Passage given
Four weeks pass, but nothing happens. Half a year later, the devil shows up again – in a rather gloomy mood.
"I’m sorry", he says. "I couldn’t prove the Riemann hypothesis either. But" – and his face lightens up – "I think I found a really interesting lemma…"
Zagier described the one that Ono gave him as "a cute problem about the asymptotic behavior of certain polynomials involving Euler's partition function, which is an old love of mine and of Ken's—and of about pretty much any classical number theorist."
"I found the problem intractable and I didn't really expect Don to get anywhere with it," Ono recalls. "But he thought the challenge was super fun and soon he had crafted a solution."
That sounds like a potentially useful problem-solving trick - pull a small but key problem out of your bigger problem, and then nerd-snipe your friends into solving it.
Both methods have yielded a lot of progress in mathematics. For example, solving a cut down version of Fermat’s Last Theorem got us the theory of ideals in algebra. Relatedly, Wiles work on the modularity theorem ultimately led to the actual proof of FLT.
True, and that's why we like to generalize things. It's usually easier to prove a mathematical object belongs to another class of structure which has certain properties than to prove the object itself has all those properties.
Of course as you've noted it's not always like that at all. It's significantly easier to prove many things about finite-dimensional vector spaces over fields versus infinite-dimensional modules over rings.
Solving mathematical problems is a lot like working a sponge. It's often useful to alternate between expanding and contracting the scope of your problem.
- Someone on Reddit (https://old.reddit.com/r/math/comments/brgp5z/mathematicians...)
By coincidence I toyed with the problem a bit this past week. Pretty difficult to tackle with a "basic" math toolbox (calc, trig, algebra, and some discrete math/number theory that's taught in many CS undergrad curricula). Much like Fermat's Last Theorem, it seems like this might require much higher-level math to solve what seems like a simple problem.
Here’s one version of the proof: https://www.math.lsu.edu/~mahlburg/teaching/handouts/2014-72...
And, a related, very simple and elementary proof of Chebyschev’s theorem that there is always a prime number between n and 2n: https://en.wikipedia.org/wiki/Proof_of_Bertrand%27s_postulat...
It was easy for me to follow along.
The world would be a better place if more people had the same approach to problem-solving, IMHO.

Work required
In the forum thread on mathematical problem solving, which function was involved in the polynomials of the problem Ono gave Zagier?

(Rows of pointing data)
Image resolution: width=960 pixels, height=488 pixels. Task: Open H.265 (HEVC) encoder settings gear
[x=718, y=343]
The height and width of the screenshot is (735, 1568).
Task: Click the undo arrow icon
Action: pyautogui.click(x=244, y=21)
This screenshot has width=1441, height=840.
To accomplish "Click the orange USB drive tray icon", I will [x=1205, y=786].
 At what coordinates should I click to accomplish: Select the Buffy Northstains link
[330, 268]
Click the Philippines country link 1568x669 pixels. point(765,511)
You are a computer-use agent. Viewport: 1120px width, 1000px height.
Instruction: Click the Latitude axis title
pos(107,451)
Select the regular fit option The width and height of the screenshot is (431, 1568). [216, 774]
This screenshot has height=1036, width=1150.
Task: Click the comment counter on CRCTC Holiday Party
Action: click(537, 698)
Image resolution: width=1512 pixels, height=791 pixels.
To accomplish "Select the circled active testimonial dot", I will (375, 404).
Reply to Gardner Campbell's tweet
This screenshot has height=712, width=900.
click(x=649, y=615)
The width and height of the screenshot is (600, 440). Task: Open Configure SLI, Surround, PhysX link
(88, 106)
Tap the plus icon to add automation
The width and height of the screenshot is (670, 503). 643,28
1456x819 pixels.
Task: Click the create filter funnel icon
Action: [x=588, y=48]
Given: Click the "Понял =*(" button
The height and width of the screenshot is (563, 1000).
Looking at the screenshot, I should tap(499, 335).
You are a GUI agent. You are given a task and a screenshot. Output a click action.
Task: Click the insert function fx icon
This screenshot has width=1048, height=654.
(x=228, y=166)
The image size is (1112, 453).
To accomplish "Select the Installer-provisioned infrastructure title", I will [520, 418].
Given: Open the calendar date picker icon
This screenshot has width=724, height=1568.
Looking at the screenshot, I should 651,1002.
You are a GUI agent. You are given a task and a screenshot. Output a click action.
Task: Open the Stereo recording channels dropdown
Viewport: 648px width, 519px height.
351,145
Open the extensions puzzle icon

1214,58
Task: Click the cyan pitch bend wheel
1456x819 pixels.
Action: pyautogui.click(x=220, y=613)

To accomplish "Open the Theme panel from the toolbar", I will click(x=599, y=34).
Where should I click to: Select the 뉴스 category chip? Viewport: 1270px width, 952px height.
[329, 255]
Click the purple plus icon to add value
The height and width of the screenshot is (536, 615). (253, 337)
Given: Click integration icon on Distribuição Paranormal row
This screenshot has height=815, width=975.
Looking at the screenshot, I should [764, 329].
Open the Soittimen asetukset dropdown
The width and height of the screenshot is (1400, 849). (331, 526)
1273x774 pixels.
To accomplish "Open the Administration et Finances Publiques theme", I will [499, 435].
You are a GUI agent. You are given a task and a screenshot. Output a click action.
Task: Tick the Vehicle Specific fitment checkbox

Response
Euler's partition function.